Me condujeron al gran salón de recepciones, una estancia amplia como un valle encerrado en piedra, iluminada por hileras de candelabros cuyos resplandores temblaban en las paredes. El suelo de mármol bruñido reflejaba aquellas luces como si fuesen estrellas atrapadas bajo mis pies. Yo permanecía inmóvil junto a la escalinata interior, con la espalda rígida y las manos entrelazadas, vestido con unas túnicas que me picaban y me hacían sentir incómodo. Dirigí mi atención al eco de los pasos que se acercaban por el corredor principal.

Los condes de Valmara eran huéspedes formidables, descendientes de familias emigradas de Mesethelia generaciones atrás. Aquel lugar, según las historias que había escuchado de labios de los maestros y bardos, era una región de llanuras minerales y ciudades organizadas. De allí habían llegado los condes, antes de echar raíces profundas en Drëvia bajo la protección de mi familia, los Eryndor, un vínculo que se remontaba a tiempos casi legendarios en los que nuestros antepasados enfrentaron amenazas de las que ya casi no se habla más que en susurros.

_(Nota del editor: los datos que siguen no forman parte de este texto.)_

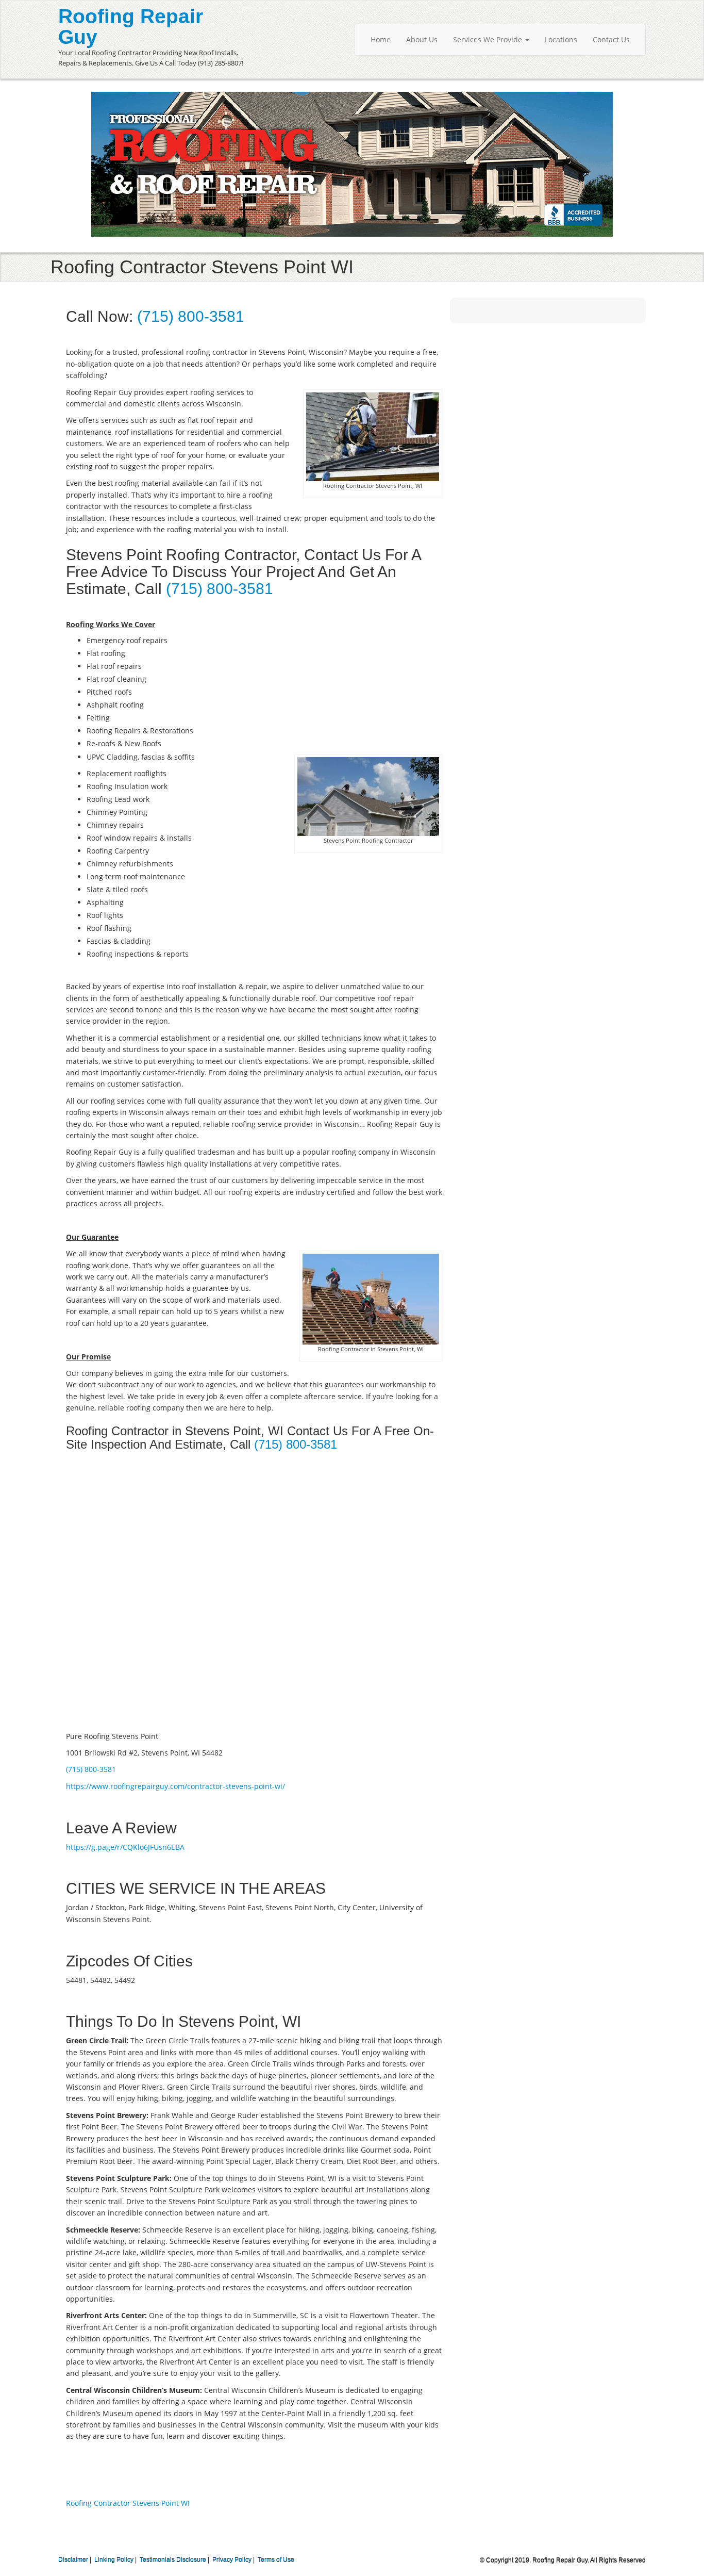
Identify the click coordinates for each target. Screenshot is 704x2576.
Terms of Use (276, 2560)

La condesa de Valmara profesaba un respeto sincero hacia mi padre. Aun siendo una mujer de gran temple, siempre se inclinaba ante él con un brillo solemne en los ojos, como quien saluda a un aliado tan antiguo que ya es parte de la misma estirpe. Las relaciones entre ambas casas eran cálidas, casi fraternales; pero la gran distancia entre sus dominios y los nuestros hacía que aquellos encuentros fueran escasos, motivo por el cual todos parecían investirlos de un aire ceremonial.

Como solía ocurrir, intenté mantenerme al margen. Las conversaciones de los adultos me parecían murmullos densos, como un río profundo que discurría demasiado lejos de mis orillas infantiles. Escuchaba palabras sueltas (acuerdos, cosechas, rutas, tratados) pero no lograba tejerlas en un sentido que tuviera significado para mí. Lo que sí comprendía era que, como siempre, mi papel era estar allí, callado, bien peinado y con la postura correcta, casi como un adorno vivo de la corona.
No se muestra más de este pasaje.